The Vigilant Rifles.

This fine company numbering one hundred men, and commanded by their gallant Captain, SAM’L Y. TUPPER, returned to the city from their post, the Five Gun Battery on Sullivan’s Island, last evening. Among the first in the field, this prompt and energetic corps have remained on duty as long as there was a likelihood of their being called into action. They have not been privileged to participate in the late glorious victory, as their battery was too far from Fort Sumter; but had they had an opportunity, they would have rendered a good account of themselves. Their time may come yet. The honorary members of the corps had prepared to give their gallant comrades a genuine good reception, but these active youths stole a march upon these old gentlemen, who are greatly disappointed in not being aware of their arrival so as to meet them in person. We tender them a hearty welcome and our good wishes.

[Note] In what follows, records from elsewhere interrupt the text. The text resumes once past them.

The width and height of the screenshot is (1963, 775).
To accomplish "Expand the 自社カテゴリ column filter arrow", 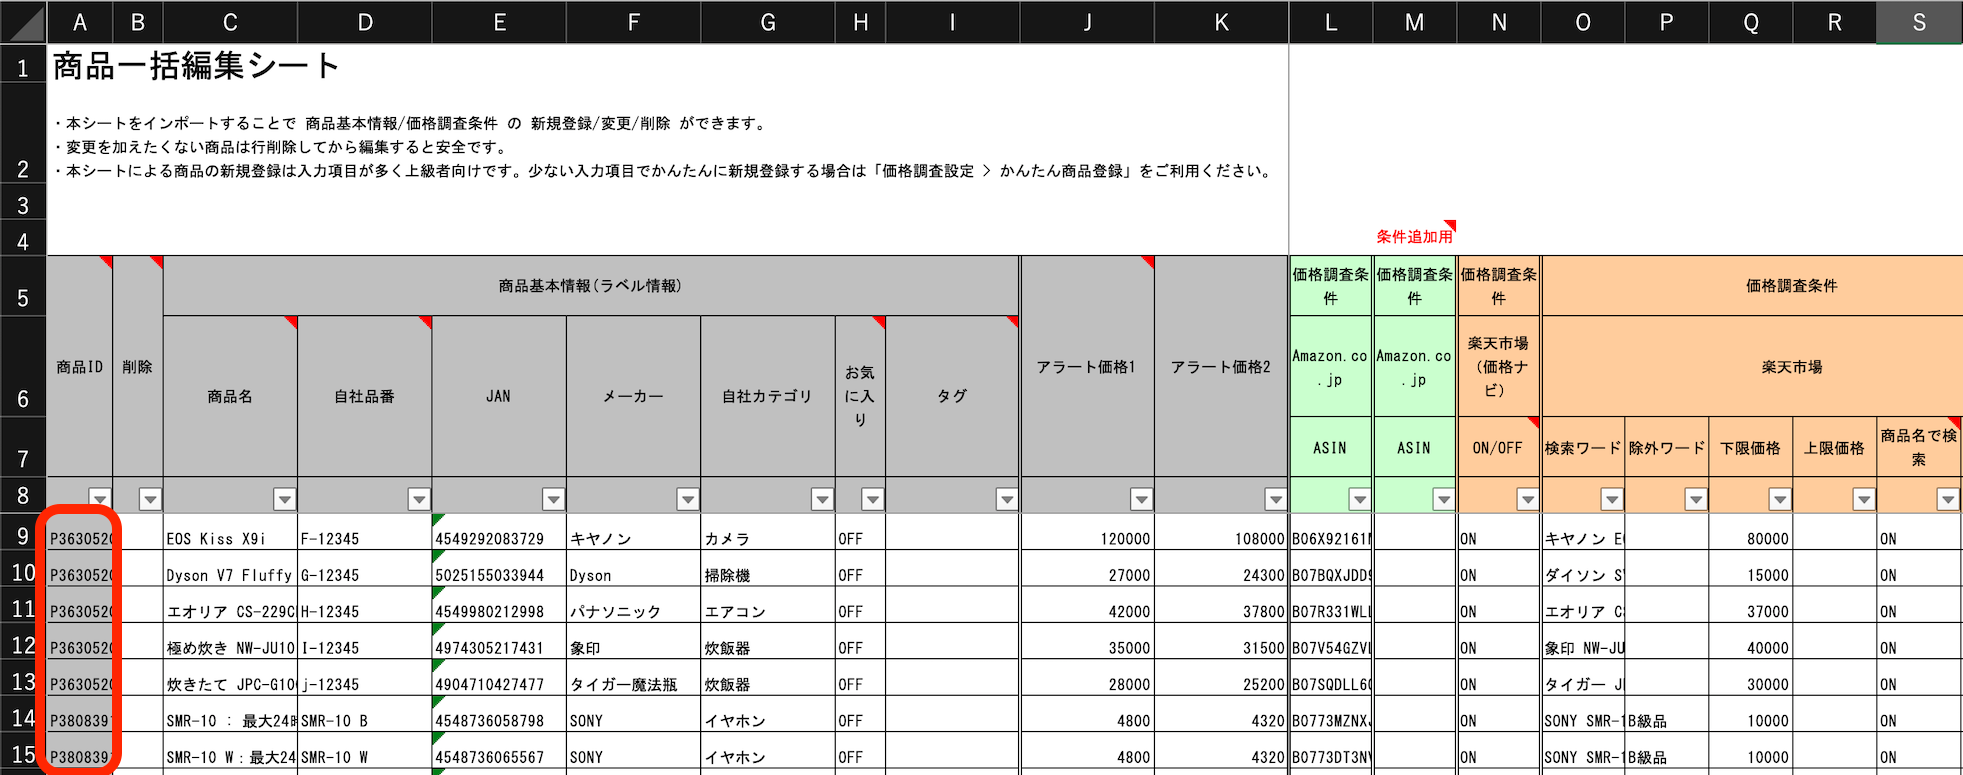I will (x=822, y=498).
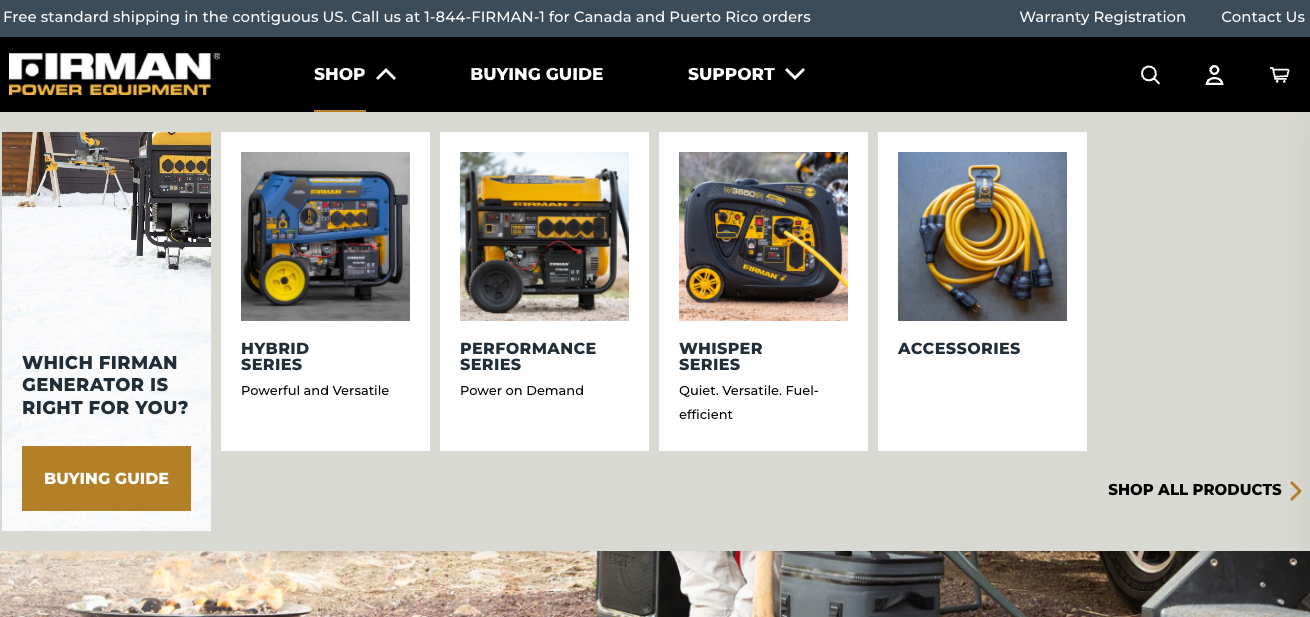Select the Whisper Series generator image
Viewport: 1310px width, 617px height.
click(763, 236)
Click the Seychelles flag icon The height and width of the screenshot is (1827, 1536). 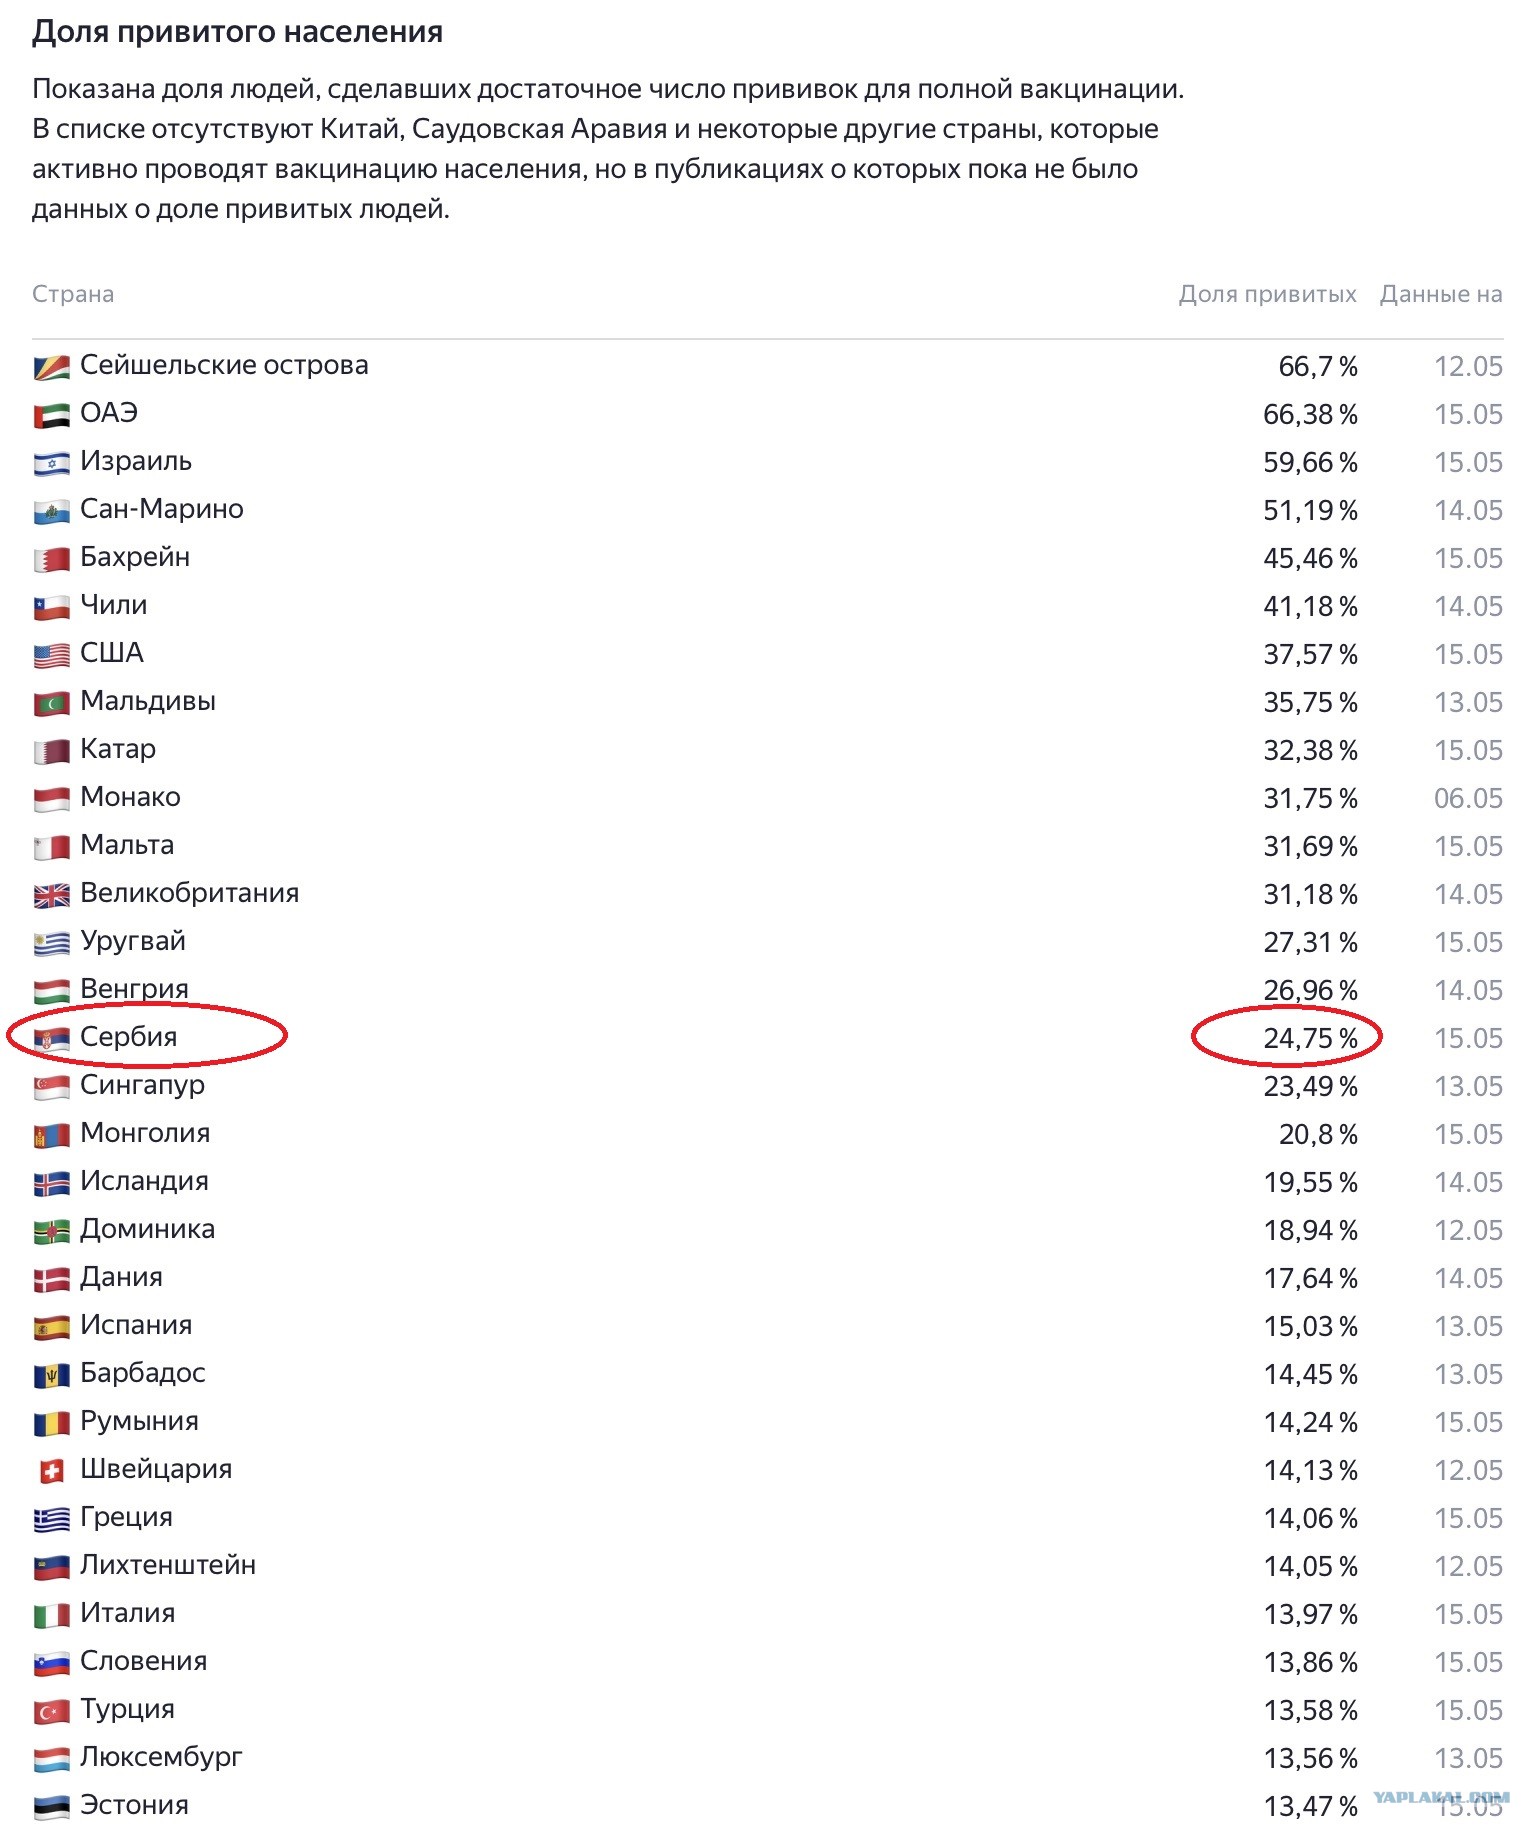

The Richmond Examiner is very urgent in pressing the policy of the Southern States seizing Washington.

1. In the first place, for what do the Confederate States want Washington? If the Confederate States of America are to be a slaveholding Confederacy, Washington will not answer for their Capital. It is too near the Free States. The Capital of every country is usually in the heart of a country. Being the centre place of Government and of all authority, where the archives of a country are kept, it should be farthest removed from the aggressive violence of an enemy. No country situated as ours is, ever had its Capital on its frontier.

2. In the second place, the mixed population of Washington—half slaveholding and half abolition—will render it totally unfit for the quiet abode of slaveholders. They could never carry their slaves to Washington, and be free of the molestation of abolition fanatics. Being within a few hours’ travel of Pennsylvania, a Free State, there could be no security that their domestics would not be run off beyond their control.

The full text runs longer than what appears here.